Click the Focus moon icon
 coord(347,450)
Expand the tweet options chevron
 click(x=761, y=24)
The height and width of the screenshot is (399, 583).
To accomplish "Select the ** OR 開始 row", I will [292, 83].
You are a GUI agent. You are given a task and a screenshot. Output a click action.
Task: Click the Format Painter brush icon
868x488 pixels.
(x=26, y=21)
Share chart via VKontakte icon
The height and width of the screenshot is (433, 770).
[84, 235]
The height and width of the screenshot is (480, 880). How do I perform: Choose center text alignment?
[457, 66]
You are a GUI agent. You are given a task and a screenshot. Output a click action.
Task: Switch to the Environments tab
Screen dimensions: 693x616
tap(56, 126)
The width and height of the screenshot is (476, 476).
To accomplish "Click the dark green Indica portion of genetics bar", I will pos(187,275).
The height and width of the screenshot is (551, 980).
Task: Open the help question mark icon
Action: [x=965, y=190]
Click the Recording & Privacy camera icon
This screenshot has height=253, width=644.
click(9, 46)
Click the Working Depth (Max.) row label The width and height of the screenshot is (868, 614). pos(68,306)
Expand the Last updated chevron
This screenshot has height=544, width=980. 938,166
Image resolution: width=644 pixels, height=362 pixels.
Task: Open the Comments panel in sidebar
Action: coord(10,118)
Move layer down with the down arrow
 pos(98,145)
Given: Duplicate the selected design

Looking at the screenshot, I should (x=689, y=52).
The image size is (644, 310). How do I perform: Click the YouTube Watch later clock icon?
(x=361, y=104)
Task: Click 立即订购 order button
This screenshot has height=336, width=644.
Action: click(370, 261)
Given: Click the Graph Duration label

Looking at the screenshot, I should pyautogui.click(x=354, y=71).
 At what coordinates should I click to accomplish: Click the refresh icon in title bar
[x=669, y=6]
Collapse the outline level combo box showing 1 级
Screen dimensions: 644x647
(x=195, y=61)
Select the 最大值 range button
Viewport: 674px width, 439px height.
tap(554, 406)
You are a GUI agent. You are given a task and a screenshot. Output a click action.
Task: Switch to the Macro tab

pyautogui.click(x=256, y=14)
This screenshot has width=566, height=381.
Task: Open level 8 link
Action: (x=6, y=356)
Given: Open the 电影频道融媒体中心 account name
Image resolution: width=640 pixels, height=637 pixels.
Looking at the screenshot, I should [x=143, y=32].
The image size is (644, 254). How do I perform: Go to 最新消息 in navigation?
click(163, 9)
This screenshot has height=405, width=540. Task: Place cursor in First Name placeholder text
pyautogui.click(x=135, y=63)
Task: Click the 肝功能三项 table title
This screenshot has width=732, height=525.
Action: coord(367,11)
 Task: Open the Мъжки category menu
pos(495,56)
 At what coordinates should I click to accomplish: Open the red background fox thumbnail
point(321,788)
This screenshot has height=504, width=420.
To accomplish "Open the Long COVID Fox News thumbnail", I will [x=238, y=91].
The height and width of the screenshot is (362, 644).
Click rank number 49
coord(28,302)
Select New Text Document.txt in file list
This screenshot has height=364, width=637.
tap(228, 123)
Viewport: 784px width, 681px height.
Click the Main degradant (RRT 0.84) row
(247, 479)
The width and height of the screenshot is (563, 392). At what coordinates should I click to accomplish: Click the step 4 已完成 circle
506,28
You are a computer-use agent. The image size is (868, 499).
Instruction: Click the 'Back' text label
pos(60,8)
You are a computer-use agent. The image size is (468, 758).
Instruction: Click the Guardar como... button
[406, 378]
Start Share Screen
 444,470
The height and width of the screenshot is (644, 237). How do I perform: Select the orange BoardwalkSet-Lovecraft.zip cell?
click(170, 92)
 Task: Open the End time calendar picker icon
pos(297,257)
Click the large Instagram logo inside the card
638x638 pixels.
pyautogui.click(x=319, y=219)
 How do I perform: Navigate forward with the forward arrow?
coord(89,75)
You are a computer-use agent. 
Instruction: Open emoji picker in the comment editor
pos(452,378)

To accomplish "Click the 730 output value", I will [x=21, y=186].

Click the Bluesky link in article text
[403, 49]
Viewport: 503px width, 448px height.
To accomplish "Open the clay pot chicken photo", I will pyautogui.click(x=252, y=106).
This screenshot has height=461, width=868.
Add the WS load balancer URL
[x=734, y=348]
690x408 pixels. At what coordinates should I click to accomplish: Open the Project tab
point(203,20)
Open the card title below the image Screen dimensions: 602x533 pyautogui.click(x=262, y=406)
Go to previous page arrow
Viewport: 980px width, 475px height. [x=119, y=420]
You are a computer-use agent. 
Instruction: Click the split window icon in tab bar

Task brief:
Retype the entries exactly; leave nothing out.

Task result:
Click the Focus moon icon
 coord(347,450)
Expand the tweet options chevron
 click(x=761, y=24)
The height and width of the screenshot is (399, 583).
To accomplish "Select the ** OR 開始 row", I will [292, 83].
You are a GUI agent. You are given a task and a screenshot. Output a click action.
Task: Click the Format Painter brush icon
868x488 pixels.
(x=26, y=21)
Share chart via VKontakte icon
The height and width of the screenshot is (433, 770).
[84, 235]
The height and width of the screenshot is (480, 880). How do I perform: Choose center text alignment?
[457, 66]
You are a GUI agent. You are given a task and a screenshot. Output a click action.
Task: Switch to the Environments tab
Screen dimensions: 693x616
tap(56, 126)
The width and height of the screenshot is (476, 476).
To accomplish "Click the dark green Indica portion of genetics bar", I will pos(187,275).
The height and width of the screenshot is (551, 980).
Task: Open the help question mark icon
Action: [x=965, y=190]
Click the Recording & Privacy camera icon
This screenshot has height=253, width=644.
click(9, 46)
Click the Working Depth (Max.) row label The width and height of the screenshot is (868, 614). pos(68,306)
Expand the Last updated chevron
This screenshot has height=544, width=980. 938,166
Image resolution: width=644 pixels, height=362 pixels.
Task: Open the Comments panel in sidebar
Action: coord(10,118)
Move layer down with the down arrow
 pos(98,145)
Given: Duplicate the selected design

Looking at the screenshot, I should (x=689, y=52).
The image size is (644, 310). How do I perform: Click the YouTube Watch later clock icon?
(x=361, y=104)
Task: Click 立即订购 order button
This screenshot has height=336, width=644.
Action: click(370, 261)
Given: Click the Graph Duration label

Looking at the screenshot, I should pyautogui.click(x=354, y=71).
 At what coordinates should I click to accomplish: Click the refresh icon in title bar
[x=669, y=6]
Collapse the outline level combo box showing 1 级
Screen dimensions: 644x647
(x=195, y=61)
Select the 最大值 range button
Viewport: 674px width, 439px height.
tap(554, 406)
You are a GUI agent. You are given a task and a screenshot. Output a click action.
Task: Switch to the Macro tab

pyautogui.click(x=256, y=14)
This screenshot has width=566, height=381.
Task: Open level 8 link
Action: (x=6, y=356)
Given: Open the 电影频道融媒体中心 account name
Image resolution: width=640 pixels, height=637 pixels.
Looking at the screenshot, I should [x=143, y=32].
The image size is (644, 254). How do I perform: Go to 最新消息 in navigation?
click(163, 9)
This screenshot has height=405, width=540. Task: Place cursor in First Name placeholder text
pyautogui.click(x=135, y=63)
Task: Click the 肝功能三项 table title
This screenshot has width=732, height=525.
Action: coord(367,11)
 Task: Open the Мъжки category menu
pos(495,56)
 At what coordinates should I click to accomplish: Open the red background fox thumbnail
point(321,788)
This screenshot has height=504, width=420.
To accomplish "Open the Long COVID Fox News thumbnail", I will [x=238, y=91].
The height and width of the screenshot is (362, 644).
Click rank number 49
coord(28,302)
Select New Text Document.txt in file list
This screenshot has height=364, width=637.
tap(228, 123)
Viewport: 784px width, 681px height.
Click the Main degradant (RRT 0.84) row
(247, 479)
The width and height of the screenshot is (563, 392). At what coordinates should I click to accomplish: Click the step 4 已完成 circle
506,28
You are a computer-use agent. The image size is (868, 499).
Instruction: Click the 'Back' text label
pos(60,8)
You are a computer-use agent. The image size is (468, 758).
Instruction: Click the Guardar como... button
[406, 378]
Start Share Screen
 444,470
The height and width of the screenshot is (644, 237). How do I perform: Select the orange BoardwalkSet-Lovecraft.zip cell?
click(170, 92)
 Task: Open the End time calendar picker icon
pos(297,257)
Click the large Instagram logo inside the card
638x638 pixels.
pyautogui.click(x=319, y=219)
 How do I perform: Navigate forward with the forward arrow?
coord(89,75)
You are a computer-use agent. 
Instruction: Open emoji picker in the comment editor
pos(452,378)

To accomplish "Click the 730 output value", I will [x=21, y=186].

Click the Bluesky link in article text
[403, 49]
Viewport: 503px width, 448px height.
To accomplish "Open the clay pot chicken photo", I will pyautogui.click(x=252, y=106).
This screenshot has height=461, width=868.
Add the WS load balancer URL
[x=734, y=348]
690x408 pixels. At what coordinates should I click to accomplish: Open the Project tab
point(203,20)
Open the card title below the image Screen dimensions: 602x533 pyautogui.click(x=262, y=406)
Go to previous page arrow
Viewport: 980px width, 475px height. [x=119, y=420]
You are a computer-use agent. 
Instruction: Click the split window icon in tab bar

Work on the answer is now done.